In my last post, I mentioned careful editing and giving students bonus points to catch my mistakes as strategies I use to deal with post-COVID brain fog.
Those strategies help when I accidentally type the wrong word on class materials, but what happens when I lose my train of thought mid-sentence, which is another annoying symptom of Long COVID?
It takes more time and more advance planning, but whenever possible, I backstop myself by making a Google Slides presentation and/or a handout to guide and reinforce my direct instruction. If I need to give the kids vocabulary words, explain a concept, or provide historical context for a lesson, I throw together a quick Google Slides presentation that hits the highlights so I don’t lose my place or forget something I meant to tell the students.
This has been a bit of an adjustment for me. Before COVID, I was accustomed to walking into class with a lesson plan and maybe a vocabulary list, glancing at it before class started, and then writing notes on the board while I discussed the day’s topic with the kids. I might look at the lesson once or twice during class to make sure we were staying on schedule, but most of the time, I just worked from memory, trusting my brain to keep me on track.

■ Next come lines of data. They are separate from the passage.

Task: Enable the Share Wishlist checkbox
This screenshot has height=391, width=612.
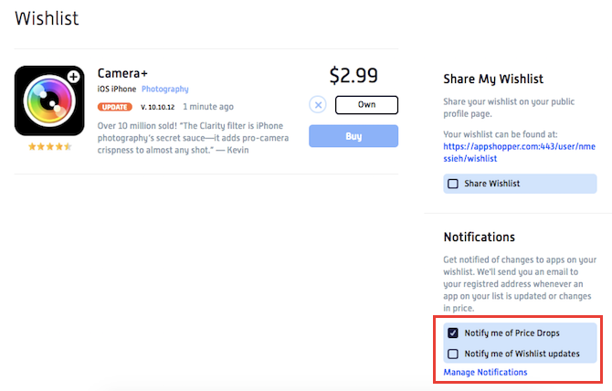Action: (x=453, y=184)

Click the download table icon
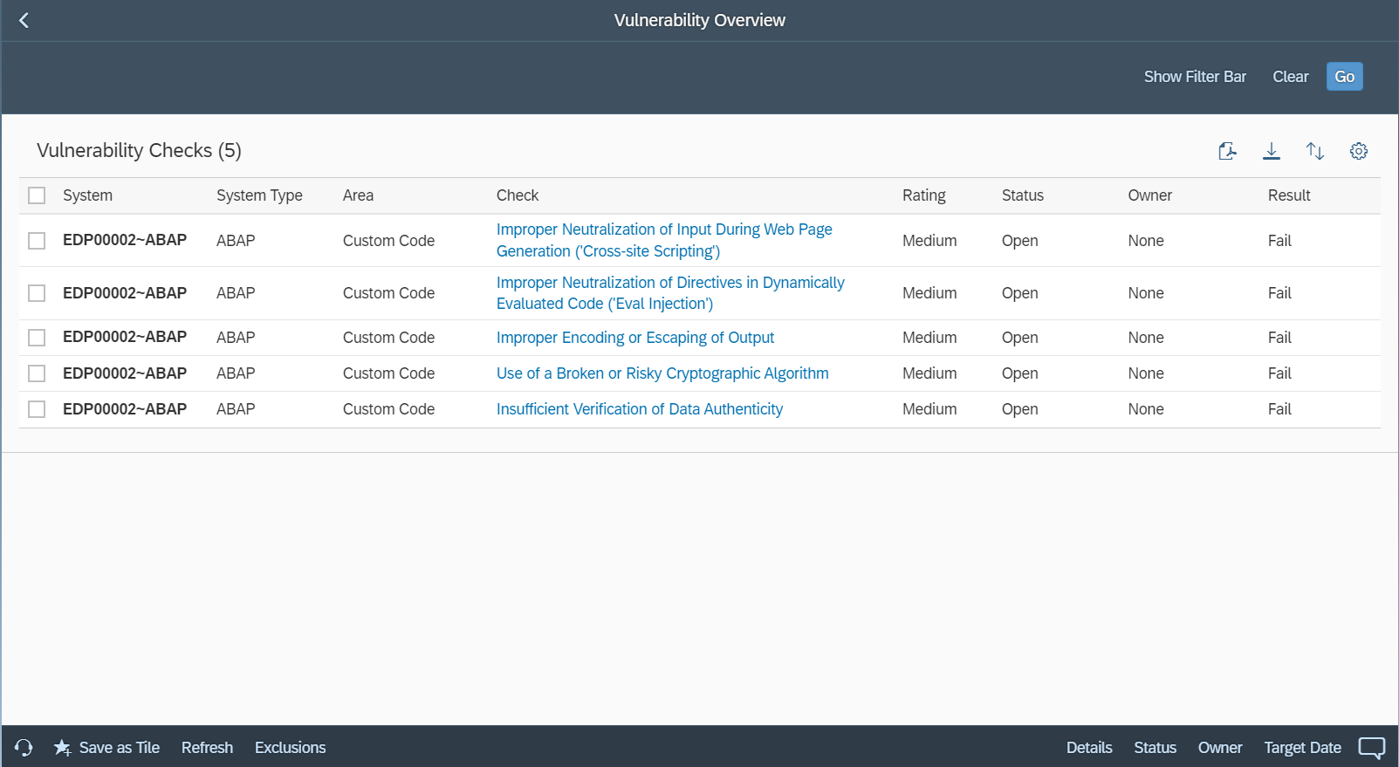[1271, 151]
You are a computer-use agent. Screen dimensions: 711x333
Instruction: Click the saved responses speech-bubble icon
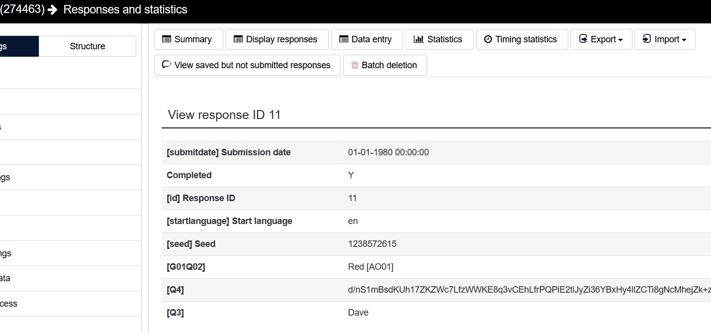(x=167, y=65)
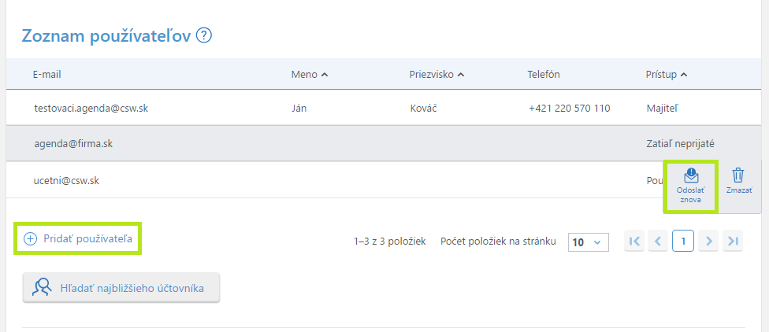This screenshot has height=332, width=769.
Task: Go to the first page
Action: click(634, 242)
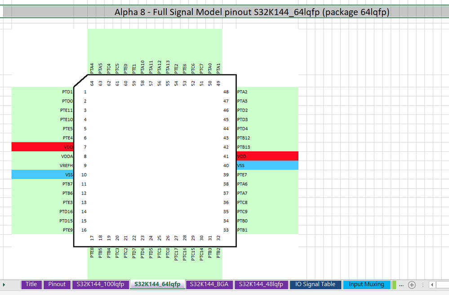This screenshot has width=449, height=295.
Task: Select the PTB2 label at pin 32
Action: click(218, 254)
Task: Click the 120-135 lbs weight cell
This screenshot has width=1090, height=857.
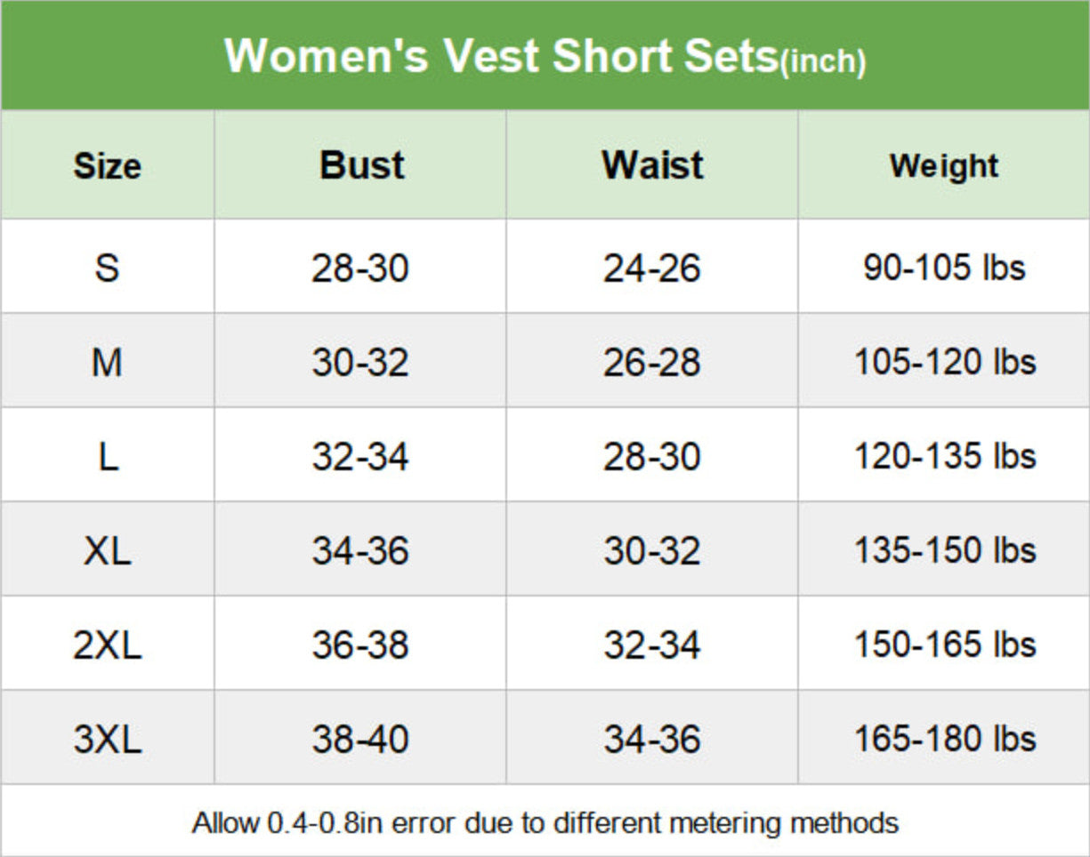Action: click(x=944, y=457)
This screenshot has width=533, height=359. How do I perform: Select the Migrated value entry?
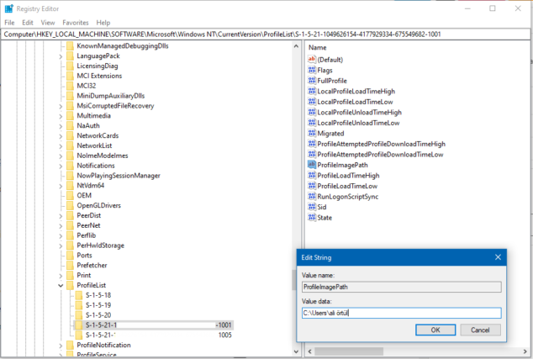tap(330, 133)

I can’t trust my brain to keep me on track these days, so I have to rely on Google to do it for me. It’s more work, but it’s not entirely a bad thing. My kids are used to checking Google Classroom at this point, and having the lecture/discussion topics condensed into a slide show makes it easy for students who are absent or working from home to keep up with the highlights, even if they miss some of the details. It’s also nice for the students who have trouble taking notes quickly to be able to go back and look at the lesson again to see what they missed.
Assuming I have some kind of notes to work from, I can usually create a presentation in an average of two to three minutes per slide, depending on how elaborate I make the slide, how many illustrations I use, and how much animation I decide to do. For note-taking purposes, I find it’s usually helpful to keep the animation relatively simple. I set my slides to advance on click, by paragraph, so the kids can’t see the next point until I’m finished talking about the first one. To speed up the process of building the slides, I pick (or design) my background style on the title slide, build a second slide with information on it, set up the animation the way I want it, and then just duplicate that slide to use as a template so I don’t have to redo the animation every time.
A good rule of thumb on slides: Confine yourself to one topic per slide, with no more than three or four points about that topic, and make sure the font is large enough and clear enough for kids to read from the back of the room. I’d rather make 20 slides that the kids will actually read and use than five overpacked slides that they ignore because they’re bored or intimidated by the sheer quantity of text in front of them.